-- EXCERPT TO READ --
***
A better response would have been "we run all responses through a second agent who validates that no content was added that wasn't in the original source". To say that you simply don't believe hallucinations apply to you tells me that you haven't spent enough time with this technology to be selling something to safety-critical industries.
I'm exploring a similar but unrelated use case for generative AI, and in discovery interviews, what I learnt was that site contractors and engineers do not request or expect 100% accuracy, and leave adequate room for doubt. For them, it's the hours and hours of manually writing down a TON of paperwork, which in some industries is often months and months of work written by some of the poorest communicators on the planet. Because these tasks end up consuming so much time, they forgo the correct methodology and some even tend to fill up some reports with random bullshit just so that the project moves forward - in most cases, this writing work is done for liability concerns as mentioned above, rather than for the purposes of someone actually going through it. If the writing part is cleared for many of these guys, most wouldn't have a problem with the reading and correcting part.
I'm sorry if my comment came across as nitpicky; it's just that every time I try to do some actual work with LLMs (that's not pure creativity, where hallucination is a feature) it never follows prompts exactly, and goes fast off the rails. In the context of construction work, that sounded dangerous. But happy to be proved wrong.
Exactly. Oftentimes reports are filled with nonsensical documentation that are only discovered during the discovery process of litigation after a disaster has already happened. For example, from a real safety report at a chemicals facility, there was an instance of a report stating that under high valve pressure "many bad things will happen". Not joking, literally quoted verbatim.
Most companies' legal teams would love to have their engineers write proper documents and most engineers would love to not spend time on documentation. GenAI can fill that gap by at least giving a baseline starting point which can be edited further for a fraction of the time than writing from scratch.
***
-- MATERIAL PROVIDED --

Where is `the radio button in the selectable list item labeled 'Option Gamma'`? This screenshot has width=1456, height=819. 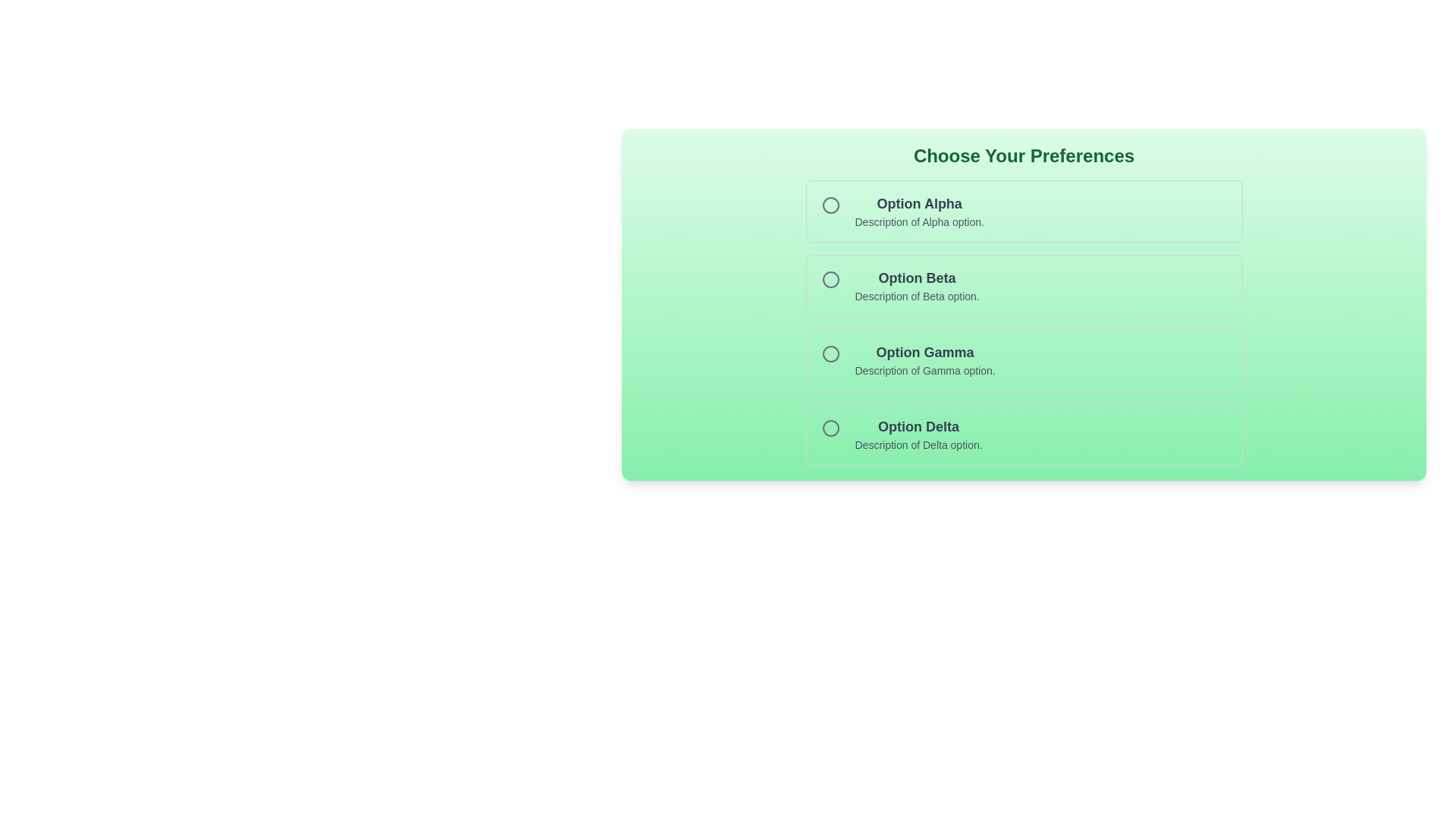 the radio button in the selectable list item labeled 'Option Gamma' is located at coordinates (1024, 359).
***
-- WORK TO COMPLETE --
Write the next part of the discussion about using generative AI for safety and construction paperwork, starting after its last comment. You do not need the material for this.

-- RESPONSE --
It's not that trades are super complicated in comparison to other fields like web development, it's that there's no GitHub, no source shared among all pros like "here's what I did and how I got it to work." Without a good stack overflow how does the AI judge the quality of workmanship in photos?
You are absolutely right, btw, about google drives and one drives and hundreds of photos and all that. My experience is in dealing with general contractors on smaller jobs, not supers on mega projects, but they have similar issues. Lots of sloppy back and forths and poor tracking of change orders, etc,
What Im trying to say, since I sort of rambled there, is that while processing and sorting and making punchlists is a good idea, I have doubts about AI's current ability to accurately spot code(as in building code, which unlike JavaScript varies by zip code) issues. Does the AI know that you dont have enough clearance at X or does that have to go into the recording?
that's the correct focus, IMO; let the experts be experts rather than pretend that LLMs are all-knowing
nicely done
It is almost always impossible to get someone to repair right away. The supply is nowhere near demand, so it is a problem worth solving IMO.
Anyway, I've been running around compiling and recompiling photos and punchlists, and my reaction was "Coool!"
I'm not your target audience but I have to imagine the people that are would get utility out of this.
If I could make one recommendation: hire a UX/UI designer ASAP. The less technical the audience, the more intuitive and easy to navigate the UI needs to be.
Our company focuses on home service businesses and they get roadblocked super easily. I think you'll be glad you did it earlier rather than later. Otherwise, the ux debt will pile up and it will be quite a project a year down the line.